*** PROVIDED INFORMATION

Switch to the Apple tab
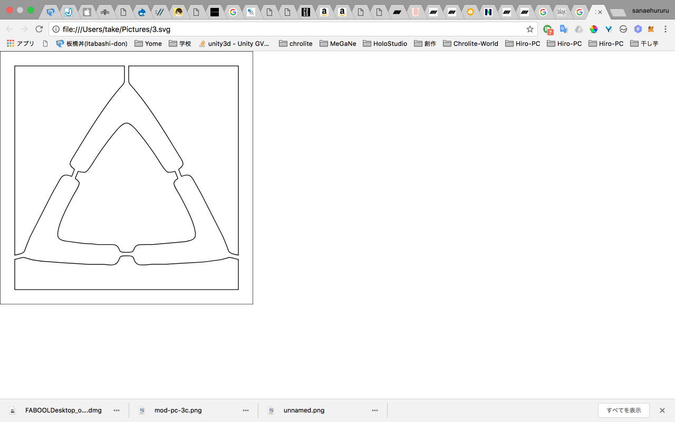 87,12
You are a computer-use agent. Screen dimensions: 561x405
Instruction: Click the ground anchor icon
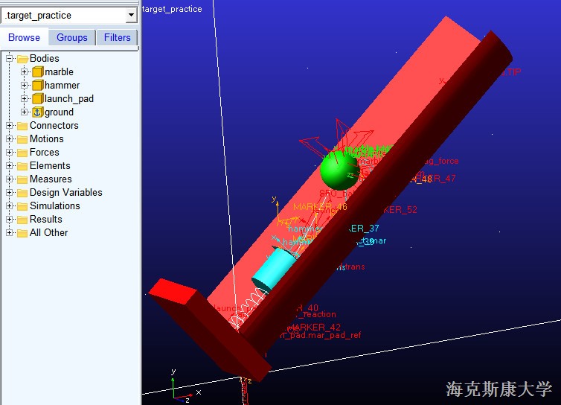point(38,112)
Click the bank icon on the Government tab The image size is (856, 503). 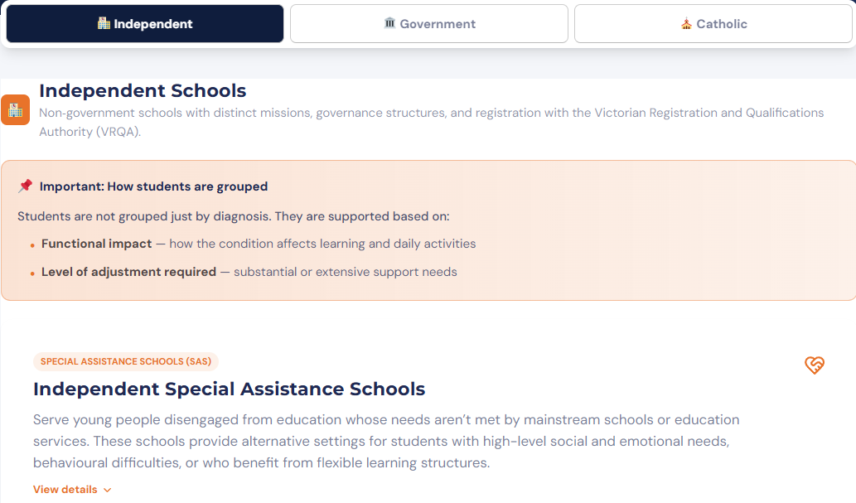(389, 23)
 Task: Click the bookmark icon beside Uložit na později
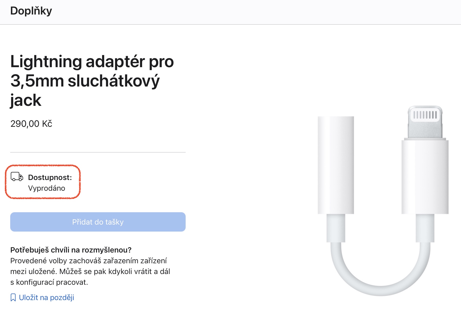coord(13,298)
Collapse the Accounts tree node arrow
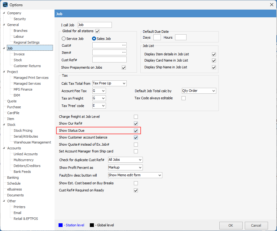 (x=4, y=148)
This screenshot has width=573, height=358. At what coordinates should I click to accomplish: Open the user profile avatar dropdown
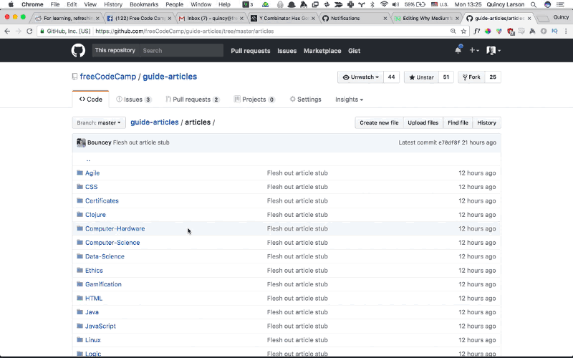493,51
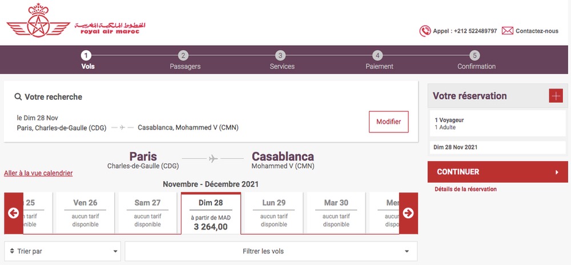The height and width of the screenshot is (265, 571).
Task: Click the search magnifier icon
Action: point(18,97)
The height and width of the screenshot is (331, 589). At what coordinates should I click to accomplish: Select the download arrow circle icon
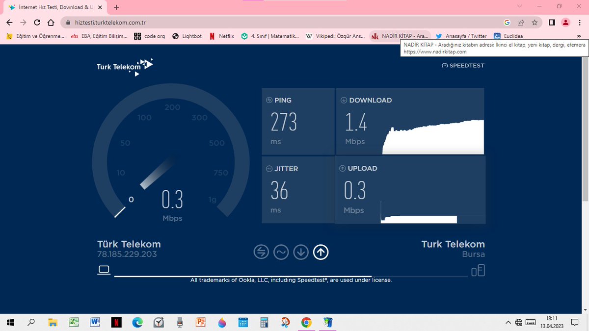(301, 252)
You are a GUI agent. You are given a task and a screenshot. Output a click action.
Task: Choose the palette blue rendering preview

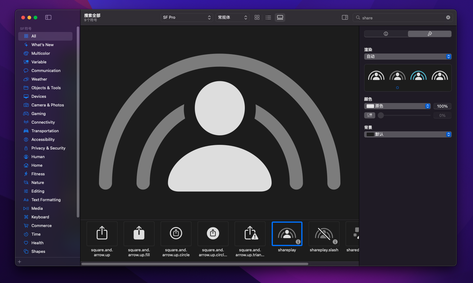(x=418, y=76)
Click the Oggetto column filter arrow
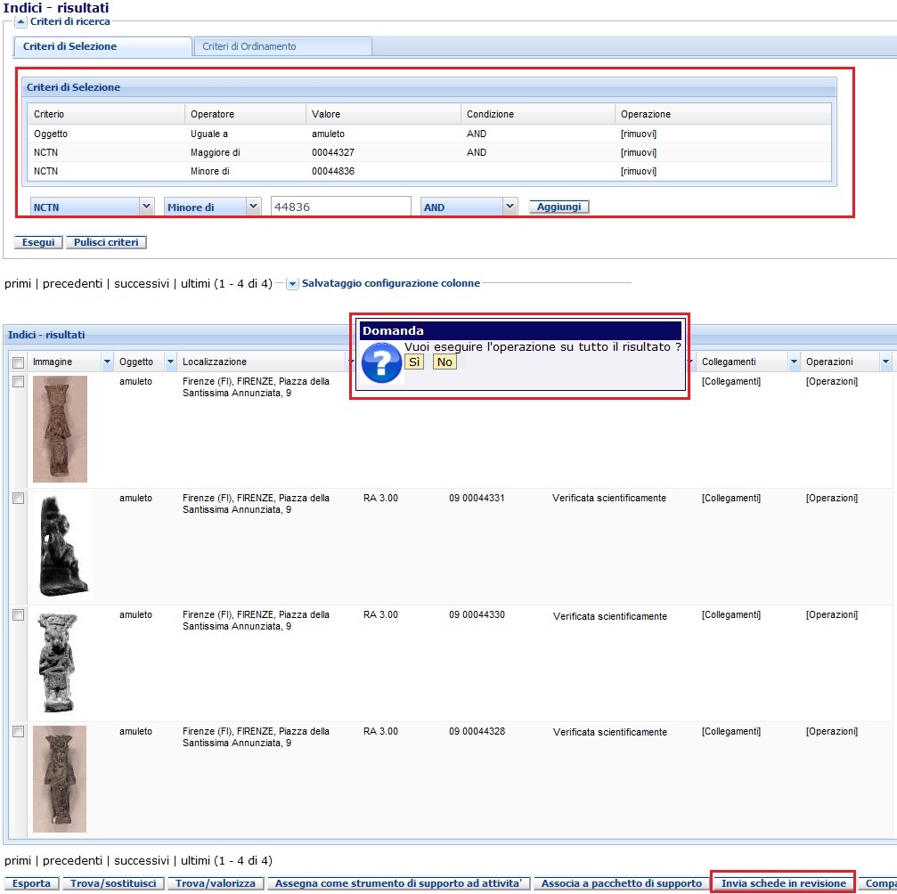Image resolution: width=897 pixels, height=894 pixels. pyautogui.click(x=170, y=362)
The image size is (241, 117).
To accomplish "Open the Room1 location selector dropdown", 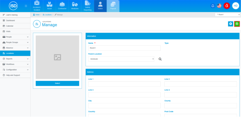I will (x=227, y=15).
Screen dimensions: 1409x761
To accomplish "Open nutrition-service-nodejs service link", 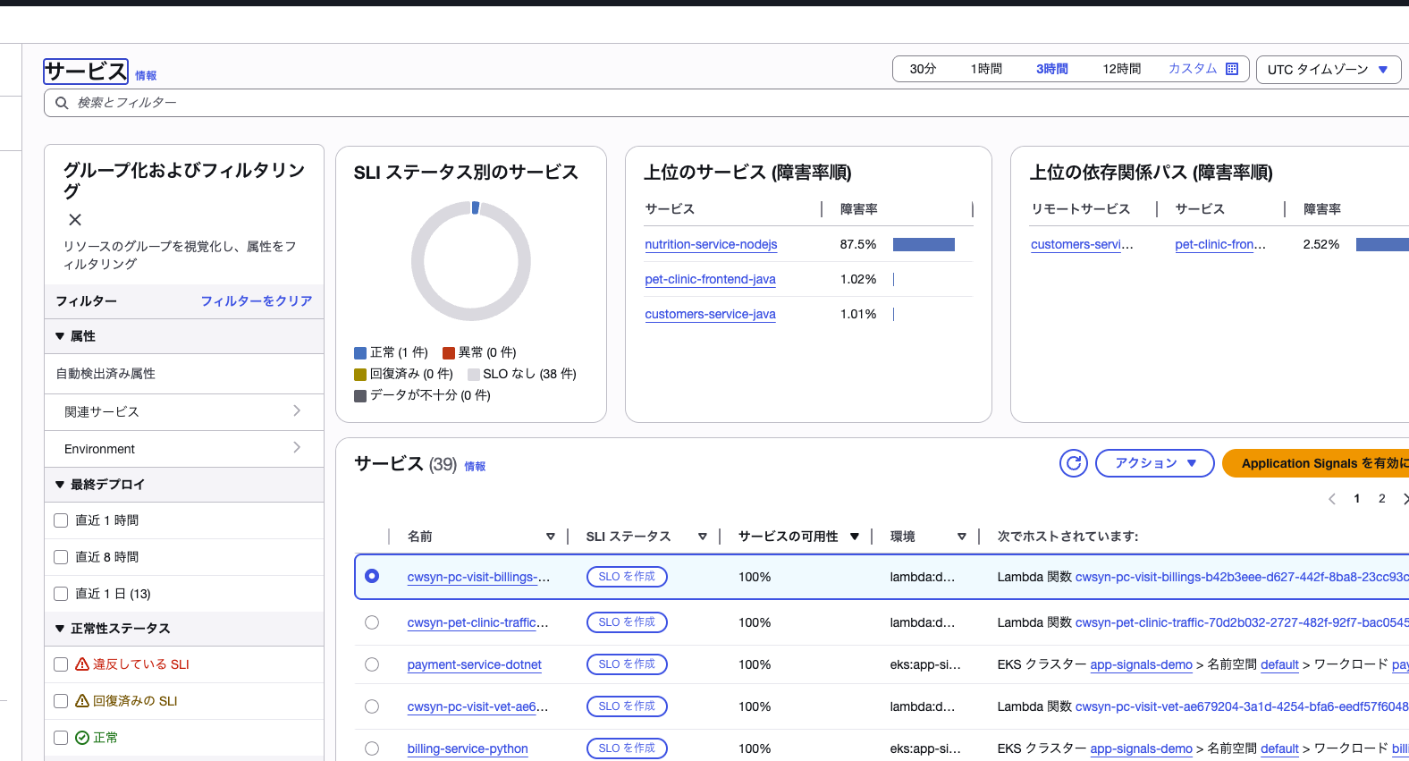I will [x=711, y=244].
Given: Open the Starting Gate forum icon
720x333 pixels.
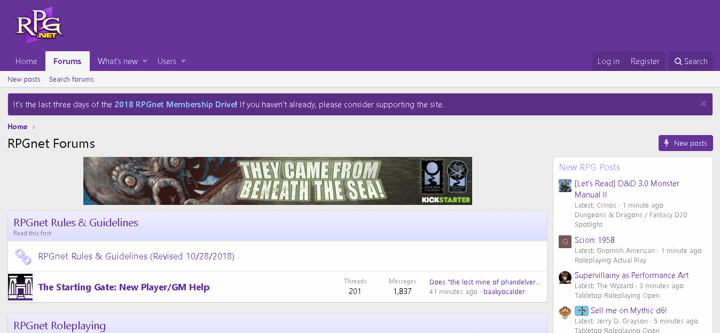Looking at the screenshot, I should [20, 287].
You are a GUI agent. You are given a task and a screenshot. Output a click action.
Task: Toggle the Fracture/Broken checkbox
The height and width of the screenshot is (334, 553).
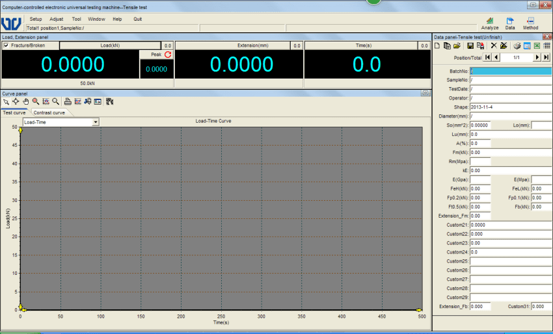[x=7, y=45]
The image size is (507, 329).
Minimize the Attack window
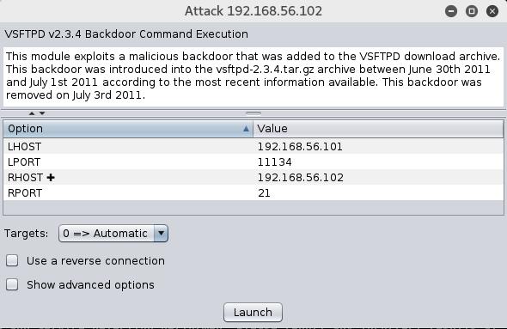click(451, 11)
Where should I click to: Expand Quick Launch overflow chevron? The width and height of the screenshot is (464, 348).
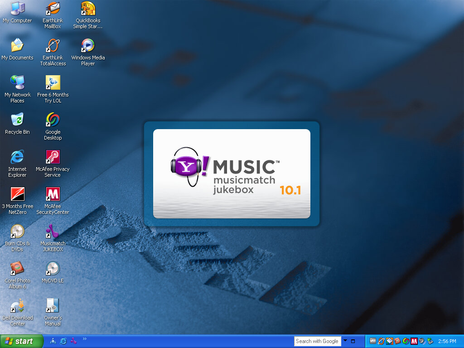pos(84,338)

******

__WHAT IS BEING ASKED__.
How many lines in the records include "dimensions"? Answer with the number alone.

__PROBLEM SOLUTION__.
2